L40's 90.5 TFLOPS FP32 and 48 GB VRAM suffice for mid-sized models at $0.67 per hour. MI325X overkill for most cases.
L40's 48 GB GDDR6 meets image generation needs efficiently at 300W TDP. Higher specs on MI325X unnecessary.
MI325X's 6000 GB/s bandwidth and Infinity Fabric excel in data-parallel simulations. L40's 864 GB/s trails.
Frequently Asked Questions
What is the VRAM capacity of the L40 versus MI325X?▾
The L40 provides 48 GB GDDR6 VRAM. The MI325X offers 256 GB HBM3e, enabling five times more model parameters on a single device.
How do FP16 performance levels compare?▾
L40 achieves 90.5 TFLOPS FP16. MI325X reaches 1307 TFLOPS, a 14 times improvement for AI training acceleration.
What are the current cloud prices?▾
L40 starts at $0.67 per hour, averaging $0.89 across 14 offers. MI325X has no live offers available.
Which GPU has higher memory bandwidth?▾
MI325X delivers 6000 GB/s with HBM3e. L40 provides 864 GB/s GDDR6, nearly seven times less.
What are the TDP ratings?▾
L40 consumes 300W. MI325X requires 750W, demanding robust power and cooling infrastructure.
What form factors do they use?▾
L40 uses PCIe for standard server compatibility. MI325X employs OAM with Infinity Fabric for AMD ecosystems.

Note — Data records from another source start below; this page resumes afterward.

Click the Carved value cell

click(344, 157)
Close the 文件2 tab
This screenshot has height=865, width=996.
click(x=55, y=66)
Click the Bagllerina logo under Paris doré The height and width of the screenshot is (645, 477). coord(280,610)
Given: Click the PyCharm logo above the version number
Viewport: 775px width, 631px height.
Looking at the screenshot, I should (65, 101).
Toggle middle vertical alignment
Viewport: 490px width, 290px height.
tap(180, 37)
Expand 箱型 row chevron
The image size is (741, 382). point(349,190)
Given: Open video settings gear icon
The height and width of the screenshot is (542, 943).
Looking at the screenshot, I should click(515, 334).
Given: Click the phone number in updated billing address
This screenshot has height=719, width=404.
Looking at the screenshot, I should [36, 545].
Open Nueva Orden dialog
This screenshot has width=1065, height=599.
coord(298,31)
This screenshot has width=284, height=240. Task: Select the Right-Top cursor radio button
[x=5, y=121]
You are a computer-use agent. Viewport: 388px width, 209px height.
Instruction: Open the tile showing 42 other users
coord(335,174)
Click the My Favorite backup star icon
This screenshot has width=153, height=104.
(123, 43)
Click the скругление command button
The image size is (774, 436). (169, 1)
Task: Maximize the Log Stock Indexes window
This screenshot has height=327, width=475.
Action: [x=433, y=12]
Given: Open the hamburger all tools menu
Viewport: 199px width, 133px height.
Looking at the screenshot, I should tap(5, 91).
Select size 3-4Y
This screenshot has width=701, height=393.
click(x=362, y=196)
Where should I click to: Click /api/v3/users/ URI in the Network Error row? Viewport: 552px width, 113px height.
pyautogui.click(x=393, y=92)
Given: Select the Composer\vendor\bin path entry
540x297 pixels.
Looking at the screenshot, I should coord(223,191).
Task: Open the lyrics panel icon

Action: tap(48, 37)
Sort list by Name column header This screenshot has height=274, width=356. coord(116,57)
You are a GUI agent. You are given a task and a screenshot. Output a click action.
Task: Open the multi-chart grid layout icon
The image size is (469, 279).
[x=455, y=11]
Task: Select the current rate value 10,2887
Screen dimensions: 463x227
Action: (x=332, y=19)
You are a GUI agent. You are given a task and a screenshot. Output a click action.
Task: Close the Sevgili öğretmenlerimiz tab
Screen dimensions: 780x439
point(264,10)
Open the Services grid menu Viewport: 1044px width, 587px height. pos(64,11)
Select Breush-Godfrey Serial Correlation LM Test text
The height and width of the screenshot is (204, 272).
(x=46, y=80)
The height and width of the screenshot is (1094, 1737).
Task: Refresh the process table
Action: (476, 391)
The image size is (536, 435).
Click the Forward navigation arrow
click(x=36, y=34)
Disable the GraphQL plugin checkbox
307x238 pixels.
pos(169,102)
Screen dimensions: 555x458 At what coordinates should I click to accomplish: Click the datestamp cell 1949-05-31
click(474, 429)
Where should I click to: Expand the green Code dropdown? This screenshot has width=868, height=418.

Which is cheaper to rent, the L40 or the MI325X?▾
Cloud rental prices for both the L40 and MI325X vary by provider, configuration, and availability. This page shows live pricing from 25+ providers updated every 60 seconds. Scroll to the Live Cloud Pricing section to compare current rates.
How much VRAM does the L40 have compared to the MI325X?▾
The L40 has 48 GB of GDDR6 memory. The MI325X has 256 GB of HBM3e memory.
Can I find L40 and MI325X GPUs available to rent right now?▾
Yes. This page shows real-time availability across 25+ cloud GPU providers. The Live Cloud Pricing section displays only in-stock offers with current pricing.
What is the main difference between the L40 and the MI325X?▾
The L40 uses the Ada Lovelace architecture (2023) while the MI325X uses CDNA 3 (2024). The MI325X delivers 14.4x the FP16 throughput and 6.9x the memory bandwidth of the L40.